The Boston Theatre Marathon ran for the 19th year on Sunday, continuing its long history of bringing together the Boston theatre community to celebrate new plays.  50 ten-minute plays were performed at the rate of 5 per hour, for 10 hours of locally-made theatre, organized and run by Boston Playwrights’ Theater to benefit the Theatre Community Benevolent Fund, an organization which helps area theatre artists and companies in crisis.  For the second year in a row, Northeastern’s Department of Theatre took its place alongside Boston’s best known theatre companies, including the Huntington Theatre Company, American Repertory Theater, New Repertory Theatre, Lyric Stage Company, SpeakEasy Stage Company, Actors’ Shakespeare Project, and too many more to name.  Playwrights represented in this year’s Marathon included Theresa Rebeck, Ronan Noone, Constance Congdon, Israel Horovitz, and Robert Brustein.

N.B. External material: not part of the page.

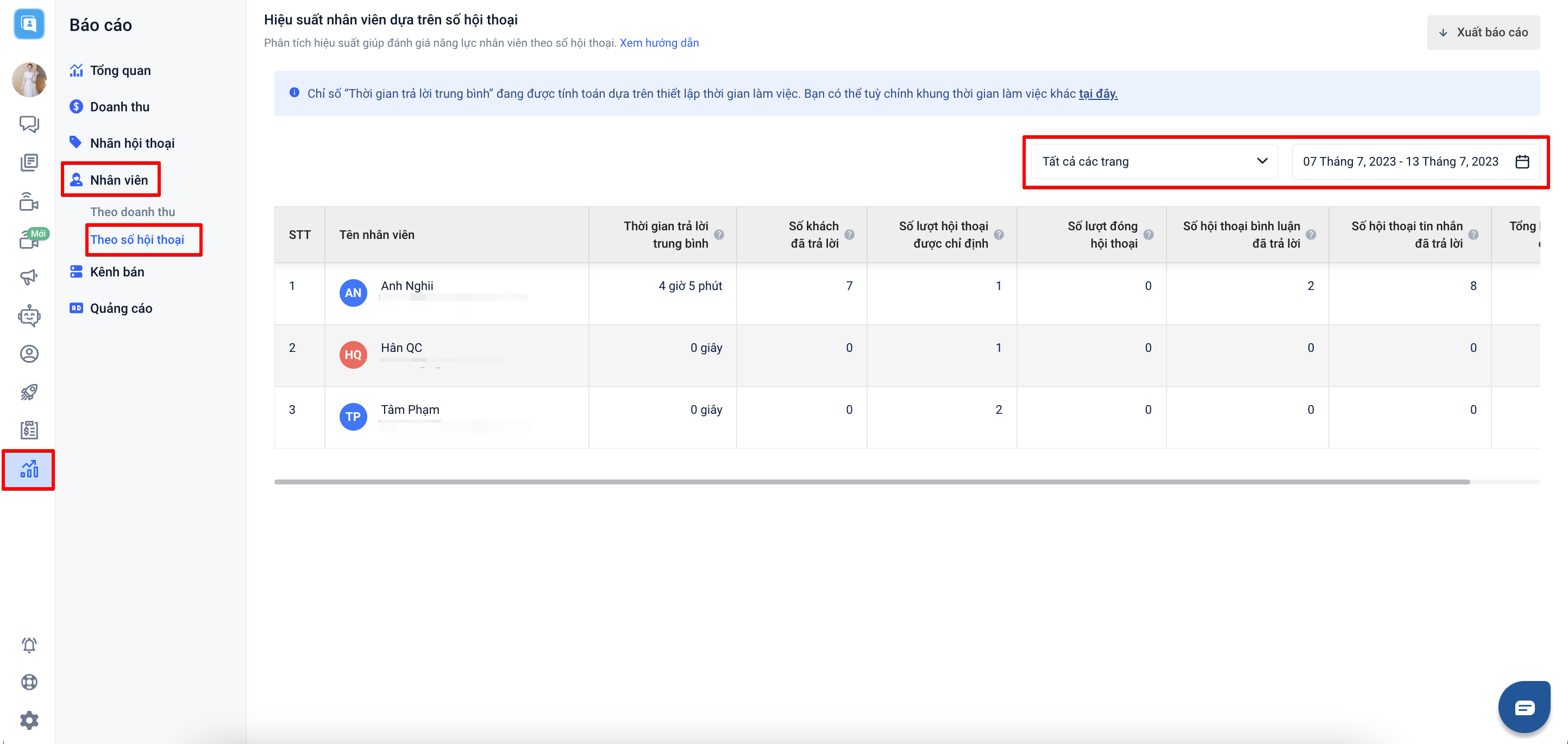Viewport: 1568px width, 744px height.
Task: Click the notification bell icon
Action: 29,645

Jonathan Carr directed Northeastern’s production, A Normal Story, by Beirut Balutis, which takes the audience through the entire story of a romantic relationship in ten minutes.  The Department of Theatre strives to give undergraduate students opportunities to experience the professional theatre world.  In this case, the cast brought together a working alumnus Michael Underhill, with a current student Matthew Hosking, playing two men who tell the audience – and each other – the emotional story of how cancer brought them closer together for a time.  They rehearsed the play at Northeastern, experimenting and incorporating rewrites in a fast but intensely productive process with the playwright.  After a week at Northeastern, they performed A Normal Story as part of the full day festival at the Wimberly Theatre, the largest space in the Calderwood Pavilion at the Boston Center for the Arts.